US Lets Government Workers Leave Hong Kong Amid Coronavirus Fears

By Zachary Stieber
Zachary Stieber
Zachary Stieber
Zachary Stieber is a senior reporter for The Epoch Times based in Maryland. He covers U.S. and world news.
February 11, 2020Updated: February 11, 2020

The United States government is letting workers based in Hong Kong leave amid fears of the coronavirus outbreak.

The virus, now officially named COVID-19, has sickened dozens in Hong Kong and tens of thousands in mainland China.

“Authorized departure gives these employees and their family members the option to depart if they wish. Departure is not required. The U.S. Consulate’s authorized departure status will be reviewed in 30 days,” a State Department spokesperson said in a statement to The Epoch Times.

The voluntary departure authorization applies to non-emergency U.S. government employees and their families. The decision was made out of an abundance of caution amid the virus outbreak “to ensure the safety and security of U.S. Government personnel and family members,” the statement said.

The U.S. Consulate General in Hong Kong remains open to the public and continues to provide the full range of consular services to U.S. citizens.

The State Department arranged for five flights into Wuhan to bring Americans there back to the United States. The hundreds of evacuees were isolated at military bases in three states. The first American among those groups to test positive was hospitalized on Feb. 10, health authorities said.

That patient was at first released back into the quarantine at the Marine Corps Air Station Miramar in San Diego, California, after an initial test came back negative, then another test showed that the patient had the virus, prompting the isolation.

An airplane carrying U.S. citizens being evacuated from Wuhan, China, lands at March Air Reserve Base in Riverside, Calif., on Jan. 29, 2020. (Ringo H.W. Chiu/AP Photo)
Epoch Times Photo
A police officer (L) wears protective gear as he guards a cordon near a public toilet as a member of staff (R) stands in the doorway of a restaurant kitchen outside Hong Mei House at the Cheung Hong Estate in Hong Kong on Feb. 11, 2020, following the evacuation of more than 100 people from the housing block after four residents in two different apartments tested positive for COVID-19. (Anthony Wallace/AFP via Getty Images)

A second patient from the base showing symptoms was also hospitalized.

Authorities were preparing to release the first group of evacuees from a Riverside County air base after the end of a 14-day quarantine.
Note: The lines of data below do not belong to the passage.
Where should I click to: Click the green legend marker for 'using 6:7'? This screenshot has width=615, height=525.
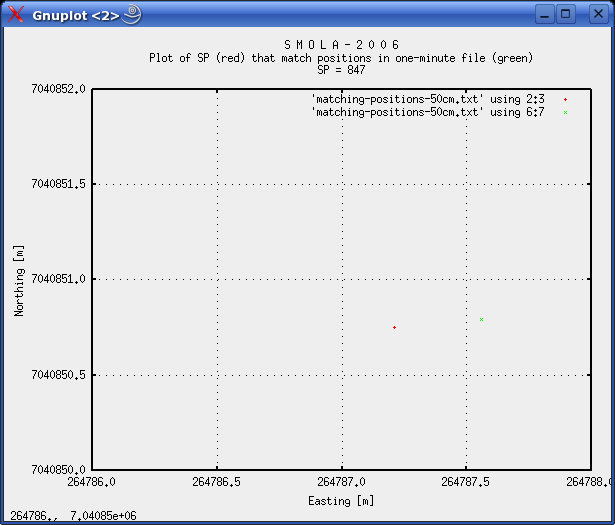coord(565,113)
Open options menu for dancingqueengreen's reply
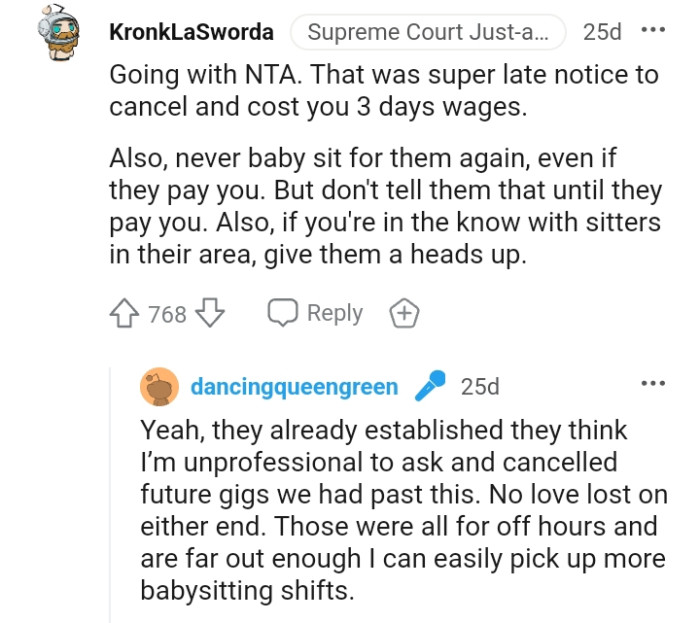 point(653,384)
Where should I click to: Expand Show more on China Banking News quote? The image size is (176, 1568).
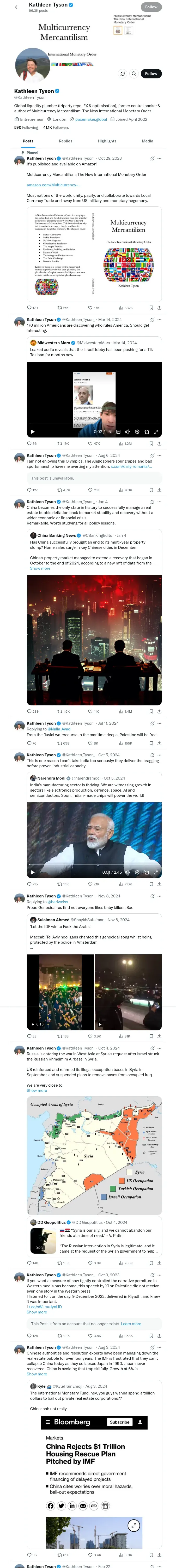point(40,568)
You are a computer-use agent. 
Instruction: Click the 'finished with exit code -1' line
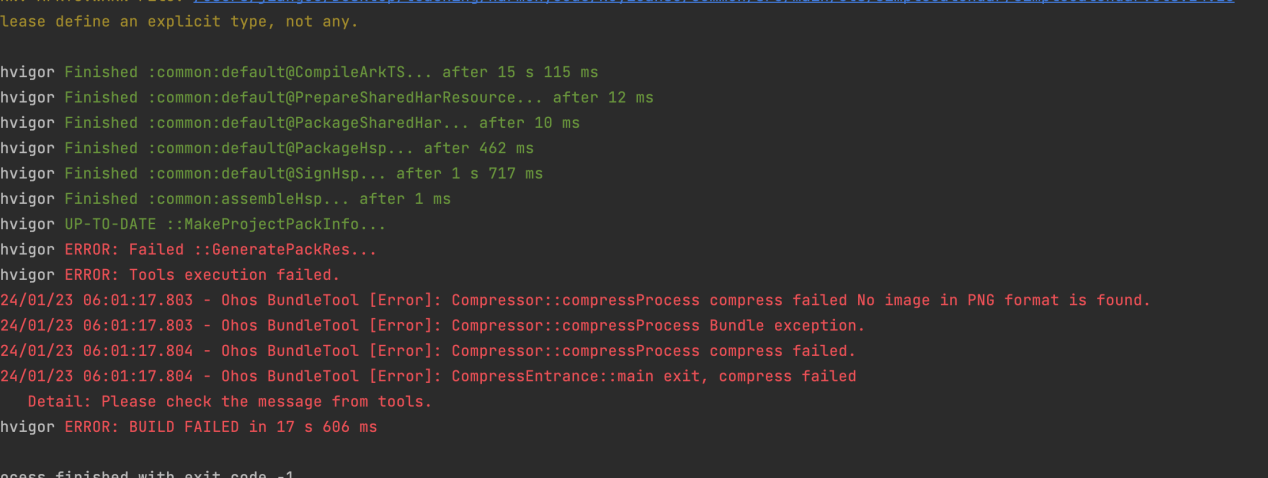coord(147,474)
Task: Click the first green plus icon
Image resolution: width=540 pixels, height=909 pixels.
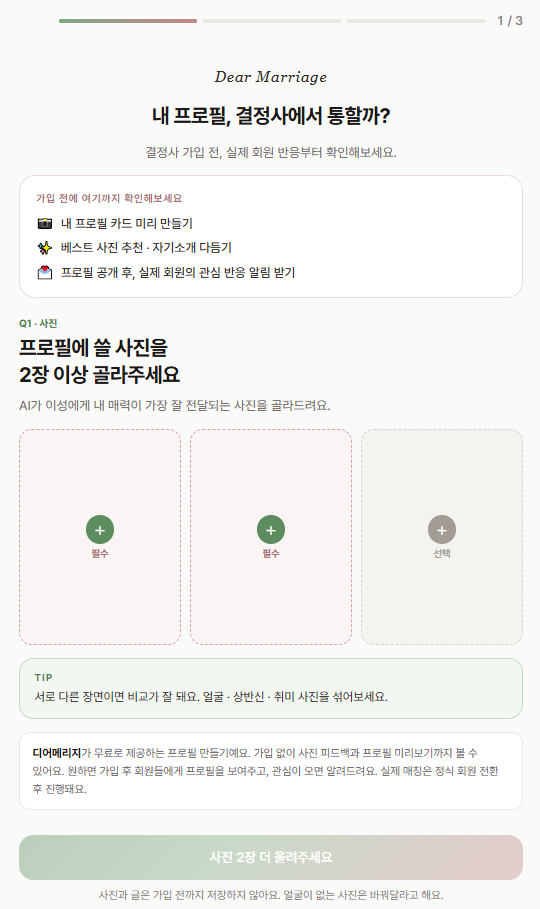Action: pos(100,529)
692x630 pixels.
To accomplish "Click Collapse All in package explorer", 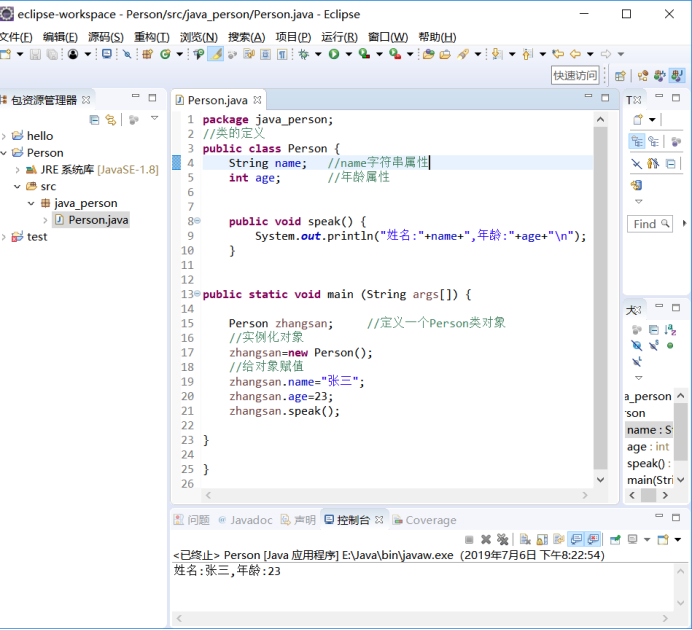I will [95, 119].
None of the 195 people showed signs of having the virus and passed a number of medical screenings before boarding the plane, after landing, and throughout the quarantine, officials said.

The case was the 13th confirmed in the United States, the Centers for Disease Control and Prevention (CDC) stated.

“CDC is conducting a thorough contact investigation of the person who has tested positive to determine contacts and to assess if those contacts had high risk exposures,” it said in a statement.

A second group was taken to the March Air Reserve Base, while the other groups are at bases in Texas and Nebraska.

Hong Kong, meanwhile, has confirmed 49 cases of COVID-19. Nine of the newest cases came from of a group of 19 family members who shared a hotpot meal at a restaurant last month, which included two family members from mainland China.